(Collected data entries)

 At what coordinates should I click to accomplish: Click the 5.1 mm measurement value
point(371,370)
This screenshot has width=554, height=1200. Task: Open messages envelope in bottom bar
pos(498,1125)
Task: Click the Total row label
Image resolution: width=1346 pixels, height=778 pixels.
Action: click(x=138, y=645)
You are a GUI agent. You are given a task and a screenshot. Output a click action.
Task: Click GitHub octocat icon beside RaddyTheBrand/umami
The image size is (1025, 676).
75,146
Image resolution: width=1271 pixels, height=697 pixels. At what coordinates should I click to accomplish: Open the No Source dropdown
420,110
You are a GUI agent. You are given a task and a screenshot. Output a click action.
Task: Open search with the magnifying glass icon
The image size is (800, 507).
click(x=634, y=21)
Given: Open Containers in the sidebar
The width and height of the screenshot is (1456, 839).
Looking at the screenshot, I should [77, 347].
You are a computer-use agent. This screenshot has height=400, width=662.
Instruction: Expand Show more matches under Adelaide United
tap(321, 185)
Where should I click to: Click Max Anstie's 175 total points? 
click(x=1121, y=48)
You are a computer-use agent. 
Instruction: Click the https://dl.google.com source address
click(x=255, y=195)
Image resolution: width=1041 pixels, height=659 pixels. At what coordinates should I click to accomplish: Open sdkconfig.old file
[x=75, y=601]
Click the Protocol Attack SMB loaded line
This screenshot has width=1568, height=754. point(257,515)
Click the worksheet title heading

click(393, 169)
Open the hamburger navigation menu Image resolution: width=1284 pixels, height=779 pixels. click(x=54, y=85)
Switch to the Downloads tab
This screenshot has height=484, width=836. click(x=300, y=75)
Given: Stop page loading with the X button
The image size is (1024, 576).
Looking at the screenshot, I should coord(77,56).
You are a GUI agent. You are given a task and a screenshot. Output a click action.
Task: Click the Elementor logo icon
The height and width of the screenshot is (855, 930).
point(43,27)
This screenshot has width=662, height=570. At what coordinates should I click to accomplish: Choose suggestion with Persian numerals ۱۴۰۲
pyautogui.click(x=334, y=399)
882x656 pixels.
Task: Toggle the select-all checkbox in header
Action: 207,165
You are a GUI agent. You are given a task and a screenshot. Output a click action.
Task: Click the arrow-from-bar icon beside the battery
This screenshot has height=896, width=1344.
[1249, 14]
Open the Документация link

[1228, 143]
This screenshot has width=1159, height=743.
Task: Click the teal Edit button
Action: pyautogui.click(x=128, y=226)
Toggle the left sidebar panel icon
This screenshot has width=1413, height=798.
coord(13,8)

Work instructions - Only lines that contain the string "computer" count; pick each one out of the records and copy it.

Output -
You are a computer-use agent. This screenshot has height=400, width=662.
You are a computer-use agent. 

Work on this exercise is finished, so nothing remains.